When application-controller attempts to sync any Application whose destination resolves to an unreachable cluster (or where API discovery times out for any other reason), the controller logs the discovery timeout and then panics during sync-task generation:

"failed to discover server resources for group version v1: Get \"https://<remote-ip>:6443/api/v1?timeout=32s\": dial tcp <remote-ip>:6443: i/o timeout"

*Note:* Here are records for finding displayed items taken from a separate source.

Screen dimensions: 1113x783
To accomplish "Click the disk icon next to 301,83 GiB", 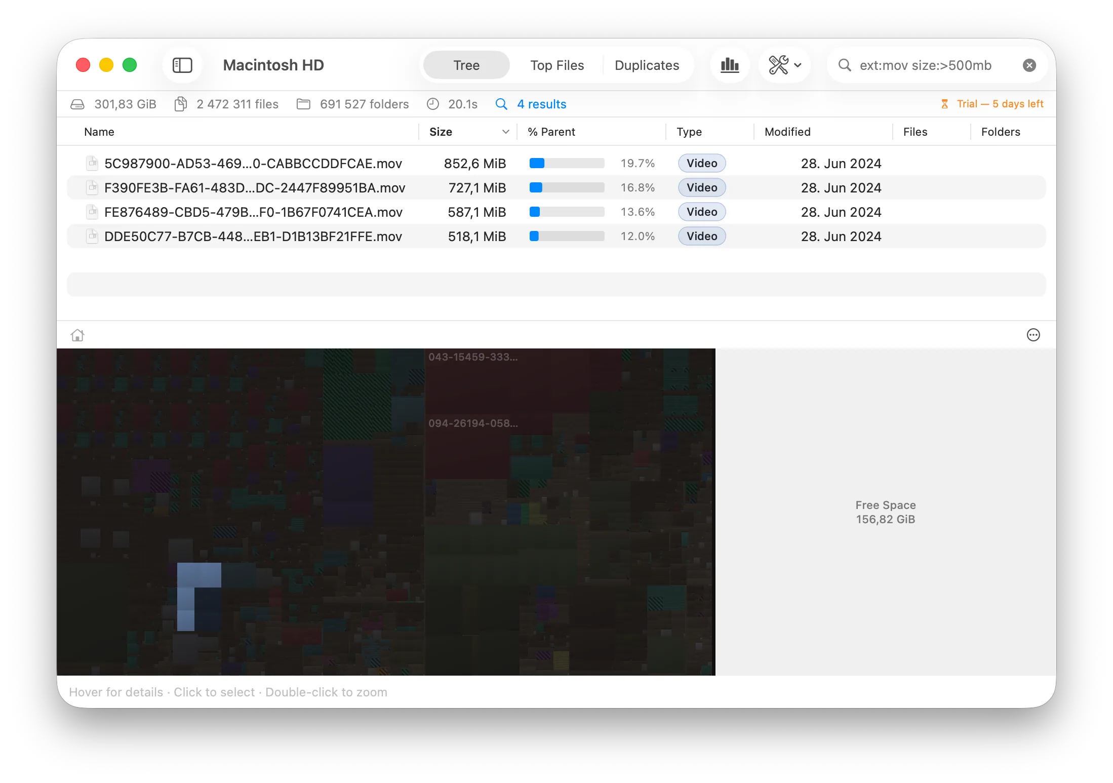I will (77, 104).
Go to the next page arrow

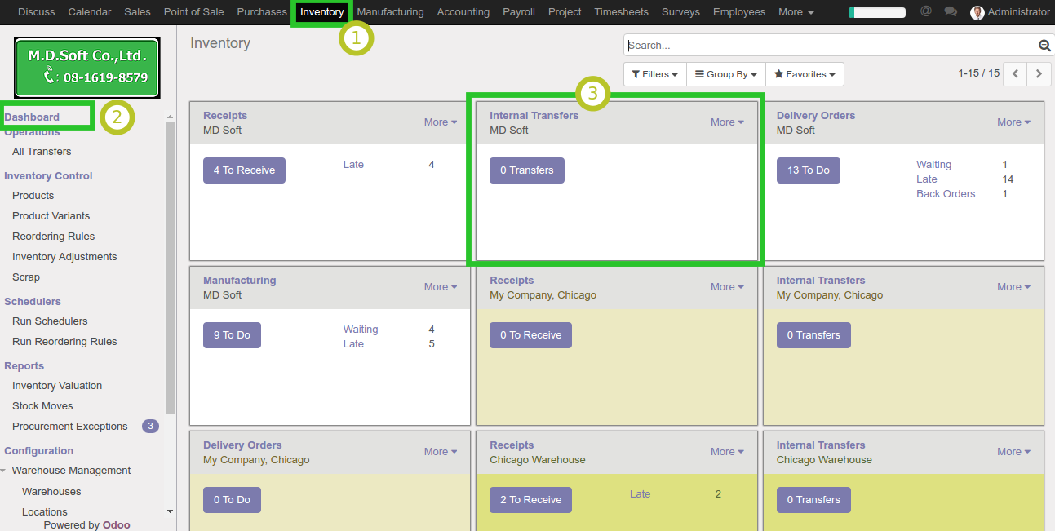1038,73
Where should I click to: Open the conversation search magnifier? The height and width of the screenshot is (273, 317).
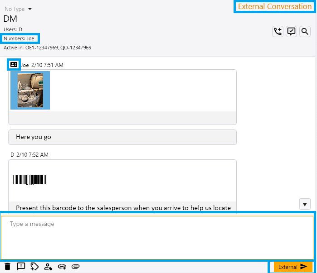[305, 31]
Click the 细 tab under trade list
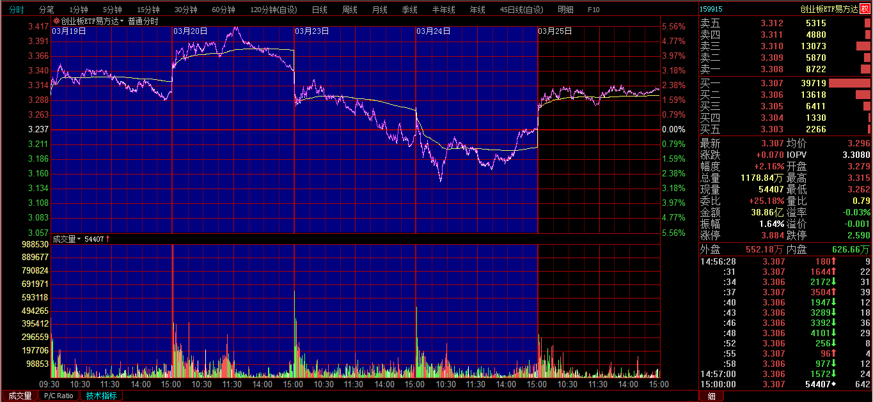The height and width of the screenshot is (402, 873). coord(711,396)
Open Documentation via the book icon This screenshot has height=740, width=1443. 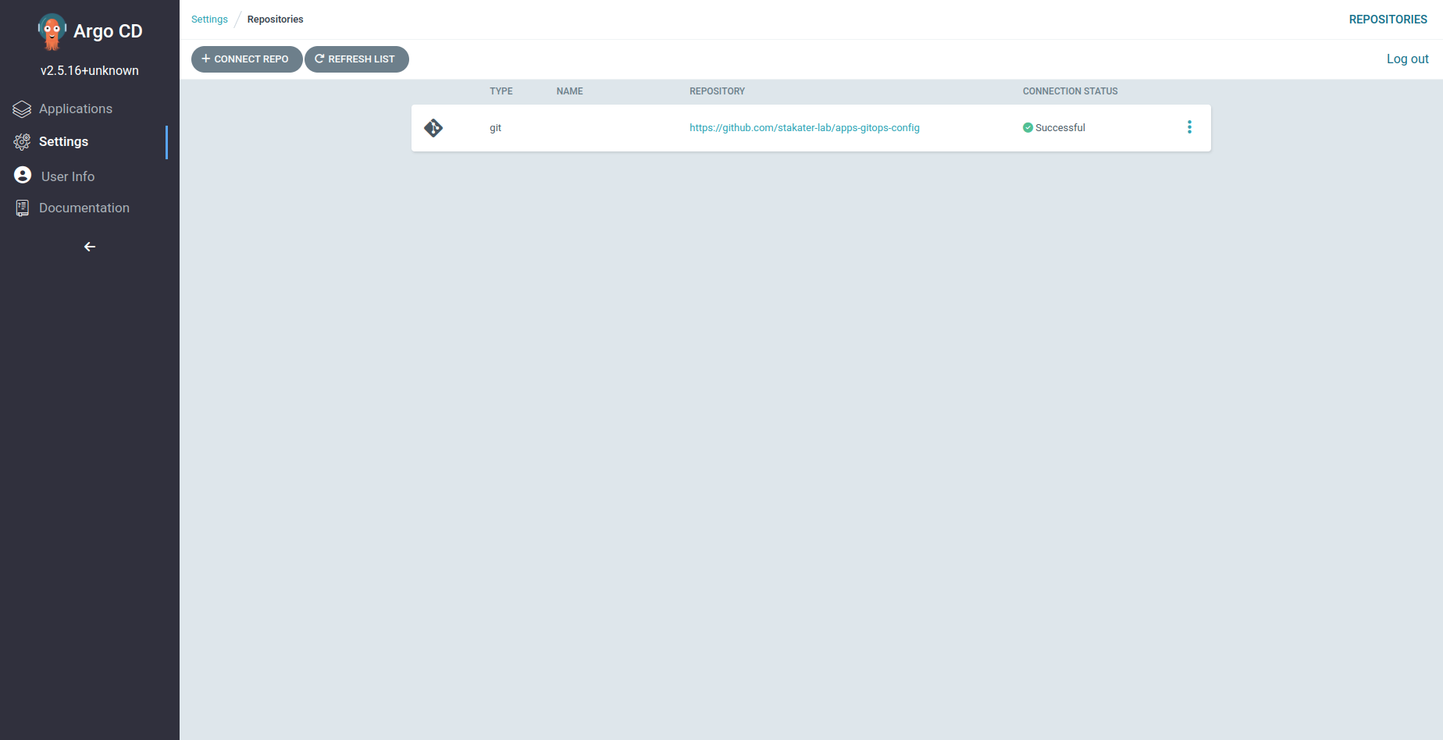[x=21, y=208]
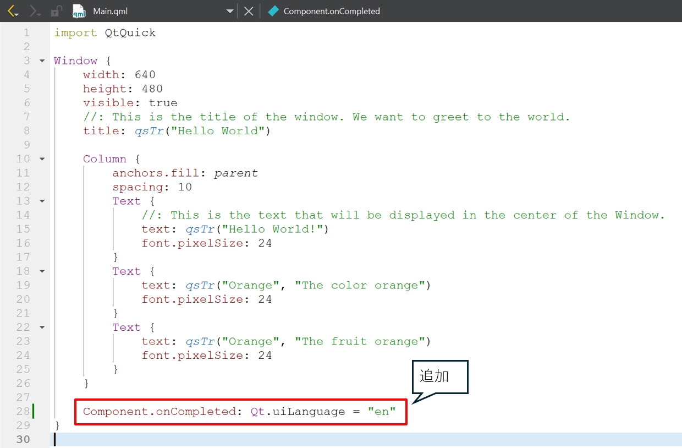This screenshot has height=448, width=682.
Task: Click the QML file type icon
Action: tap(79, 11)
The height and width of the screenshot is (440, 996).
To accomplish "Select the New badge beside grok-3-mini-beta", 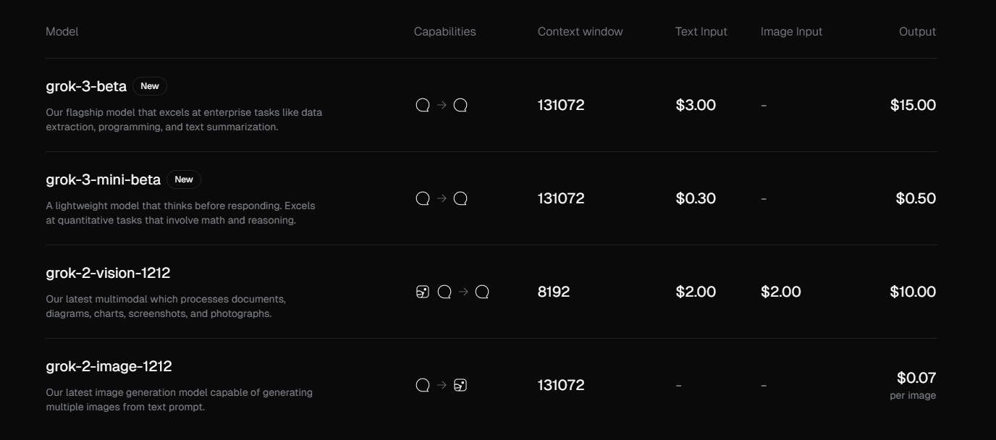I will [x=184, y=179].
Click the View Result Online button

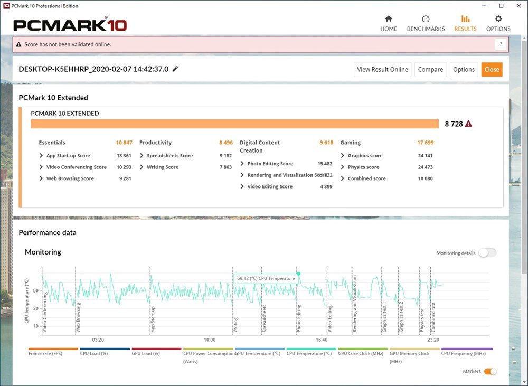pyautogui.click(x=382, y=69)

level=error msg="Recovered from panic: runtime error: invalid memory address or nil pointer dereference
goroutine 296 [running]:
runtime/debug.Stack()
github.com/argoproj/argo-cd/v3/controller.(*ApplicationController).processRequestedAppOperation.func1()
  /go/src/github.com/argoproj/argo-cd/controller/appcontroller.go:1431 +0x69
panic({0x47c6ea0?, 0x9740c50?})
github.com/argoproj/argo-cd/v3/controller.(*appStateManager).SyncAppState.func1(0xc00d61a740, 0x0)
  /go/src/github.com/argoproj/argo-cd/controller/sync.go:311 +0x1e3
github.com/argoproj/gitops-engine/pkg/sync.(*syncContext).getSyncTasks(0xc012e581a0)
  /go/src/github.com/argoproj/argo-cd/gitops-engine/pkg/sync/sync_context.go:907 +0x1115
github.com/argoproj/gitops-engine/pkg/sync.(*syncContext).Sync(0xc019054b60)
  /go/src/github.com/argoproj/argo-cd/gitops-engine/pkg/sync/sync_context.go:421 +0x14a
github.com/argoproj/argo-cd/v3/controller.(*appStateManager).SyncAppState(...)
  /go/src/github.com/argoproj/argo-cd/controller/sync.go:380 +0x2f31
"

level=info msg="Sync operation to <sha> failed: runtime error: invalid memory address or nil pointer dereference"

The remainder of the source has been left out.